InstructVLA: Vision-Language-Action Instruction Tuning from Understanding to Manipulation

Essence

Figure 1: Method overview. InstructVLA integrates vision-language understanding with precise

InstructVLA는 Vision-Language Model의 추론 능력을 보존하면서 로봇 조작 성능을 달성하는 end-to-end VLA 모델이며, Vision-Language-Action Instruction Tuning (VLA-IT) 패러다임을 통해 multimodal reasoning과 action generation을 동시에 최적화한다.

Motivation

Known: RT-2, OpenVLA 등의 기존 VLA 모델들은 vision-language 능력과 조작 성능 중 하나를 희생하거나 task-specific 데이터에만 제한되며, pre-trained VLM의 catastrophic forgetting 문제를 겪는다.
Gap: VLM의 유연한 multimodal reasoning을 보존하면서 동시에 정확한 action generation을 달성하고, embodied reasoning을 효과적으로 조작 성능에 연결하는 메커니즘이 부재하다.
Why: 로봇이 실제 환경에서 효과적으로 작동하려면 복잡한 instruction을 이해하고 reasoning하면서도 정확한 조작을 수행해야 하므로, 이 두 능력의 통합은 실용적인 human-robot interaction을 위해 필수적이다.
Approach: VLA-IT 패러다임에서 mixture-of-experts adaptation을 활용하여 latent action queries를 통해 VLM backbone을 보존하면서 action generation을 학습하고, standard VLM corpora와 650K 크기의 VLA-IT 데이터셋을 jointly 학습한다.

Achievement

Figure 4: Simpler-Instruct. Six representative test cases with instructions and InstructVLA responses.
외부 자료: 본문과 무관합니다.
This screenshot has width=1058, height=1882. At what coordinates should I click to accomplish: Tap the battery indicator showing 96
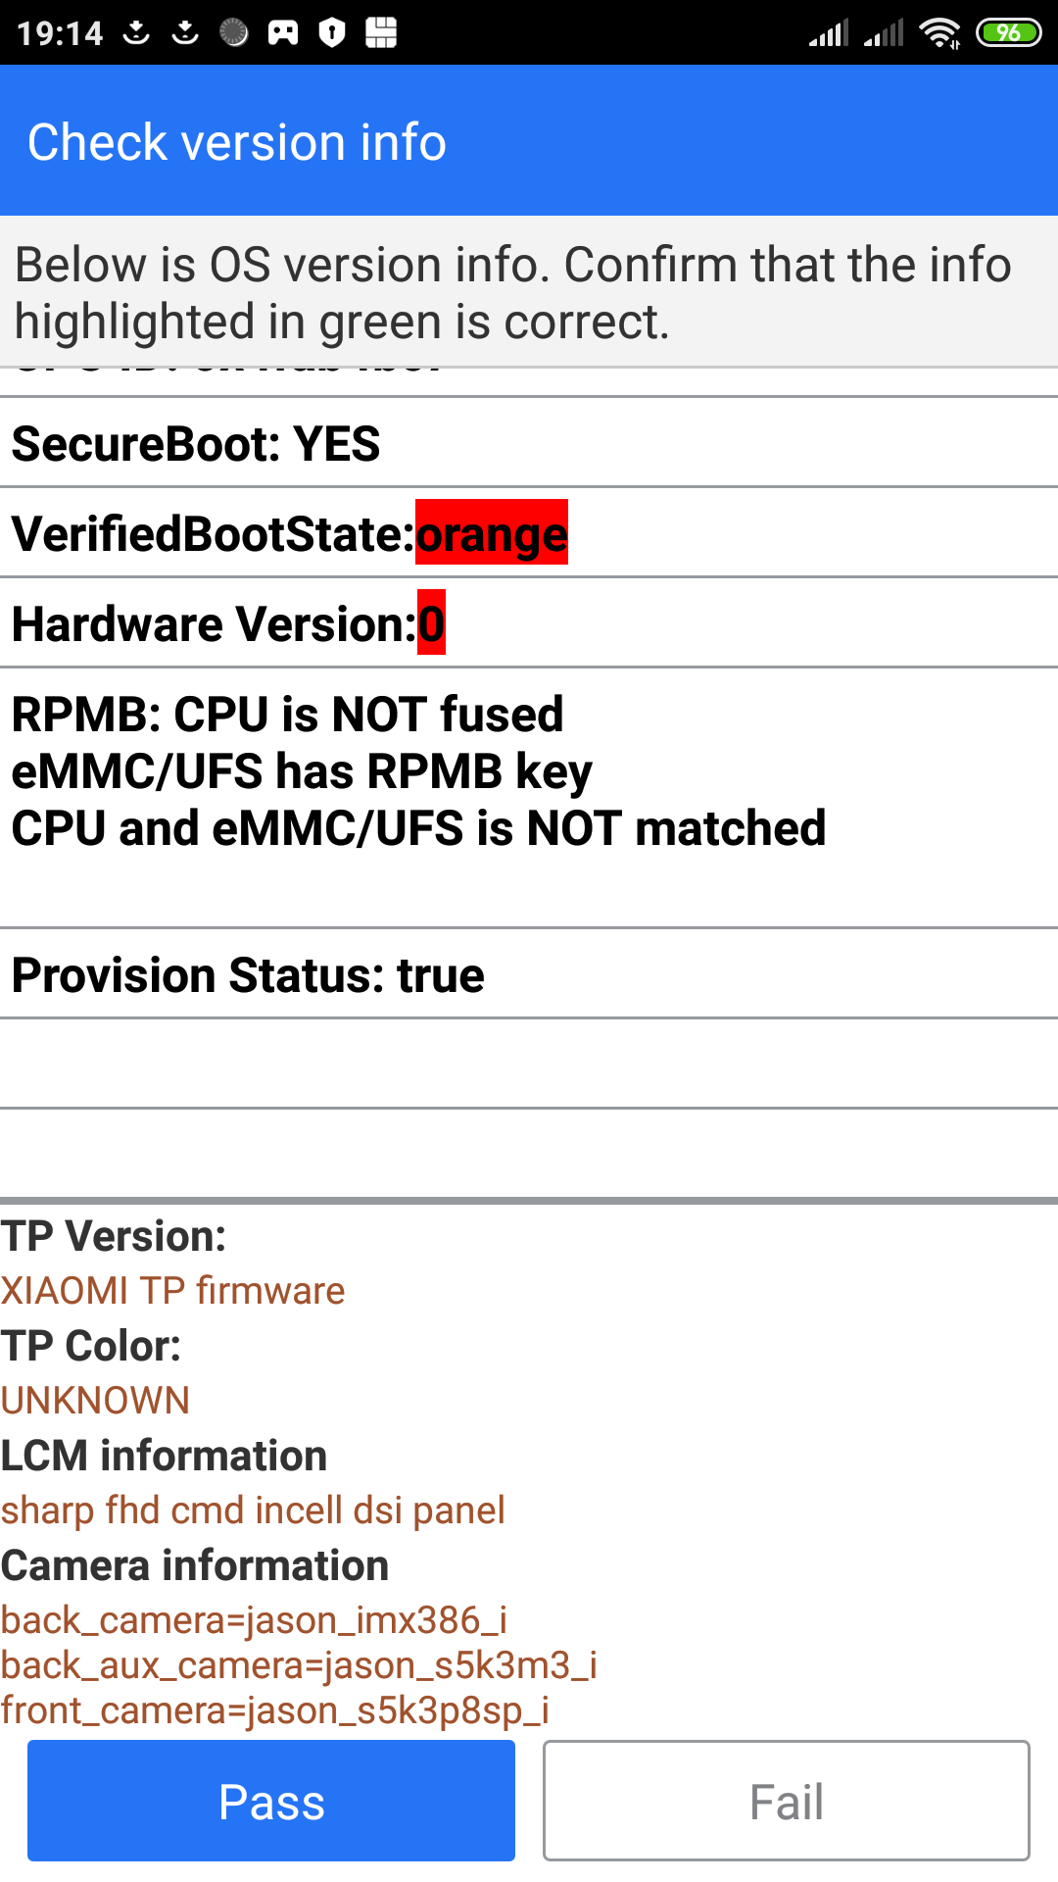pyautogui.click(x=1008, y=33)
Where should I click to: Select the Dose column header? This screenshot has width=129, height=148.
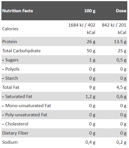click(x=121, y=11)
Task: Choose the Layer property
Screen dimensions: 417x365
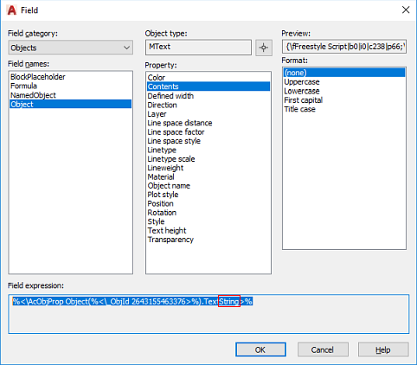Action: pyautogui.click(x=157, y=114)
SimplerEnv 성능: SpatialVLA 대비 33% 향상 달성
일반화 능력: SimplerEnv-Instruct 벤치마크에서 fine-tuned OpenVLA 대비 96% 향상, GPT-4o 보조 action expert 대비 29% 향상
Multimodal 성능: baseline VLM들을 초과하는 multimodal task 성능 달성
Inference-time scaling: textual reasoning을 활용한 조작 성능 향상 (시뮬레이션 및 실제 환경)
데이터셋 및 벤치마크: 650K 샘플 VLA-IT 데이터셋과 80-task SimplerEnv-Instruct 벤치마크 제시

How

Figure 2: Overview of the InstructVLA. InstructVLA integrates the multimodal reasoning capa-

두 단계 훈련: (1) Action Pretraining에서 language-based motion description으로부터 distilled latent action queries를 사용하여 VLM-driven action expert 학습, (2) VLA-IT에서 mixture-of-experts adaptation으로 textual reasoning과 action generation 통합
Multimodal web data, manipulation dataset, VLA-IT corpus를 jointly 학습하여 자동으로 textual reasoning과 action generation 간 switching 가능
SimplerEnv-Instruct 벤치마크 구성: closed-loop manipulation과 high-level instruction reasoning을 모두 포함한 80개 zero-shot task
Latent action queries를 통해 low-level control learning을 VLM backbone으로부터 decoupling하여 multimodal reasoning capability 보존

Originality

VLA 영역에서 처음으로 VLM의 reasoning 능력을 조작 성능 향상에 명시적으로 활용하고 이를 체계화한 VLA-IT 패러다임 제시
Mixture-of-experts adaptation을 통한 novel한 multimodal knowledge와 action generation의 통합 메커니즘
Embodied reasoning (scene understanding, task decomposition)을 manipulation instruction tuning에 포함한 새로운 데이터 annotation 전략
Inference-time scaling의 개념을 VLA에 도입하여 textual reasoning으로 조작 성능 향상 입증

Limitation & Further Study

SimplerEnv-Instruct는 수작업으로 설계된 80개 task로 제한되어 있으며, 더 광범위한 open-world scenario에서의 일반화 능력은 미평가
Real-world 실험이 제한적이며, 다양한 embodiment에서의 성능 일관성이 충분히 검증되지 않음
650K VLA-IT 데이터셋 구축 비용 및 확장성 이슈에 대한 논의 부족
Latent action queries의 학습 안정성과 다양한 조작 task에 대한 표현 능력의 한계 분석 필요
후속 연구: (1) open-world instruction following을 위한 larger-scale benchmark 구축, (2) cross-embodiment transfer 메커니즘 개발, (3) real-time inference 최적화

Evaluation

Novelty: 4/5 Technical Soundness: 3/5 Significance: 4/5 Clarity: 4/5 Overall: 4/5

총평: InstructVLA는 VLA 분야에서 multimodal reasoning과 precise action generation의 균형을 이루는 중요한 진전을 보여주며, VLA-IT 패러다임과 mixture-of-experts 통합 방식은 신선한 기술적 기여를 제시한다. 다만 real-world 검증 범위와 open-world generalization에 대한 추가 평가가 필요하다.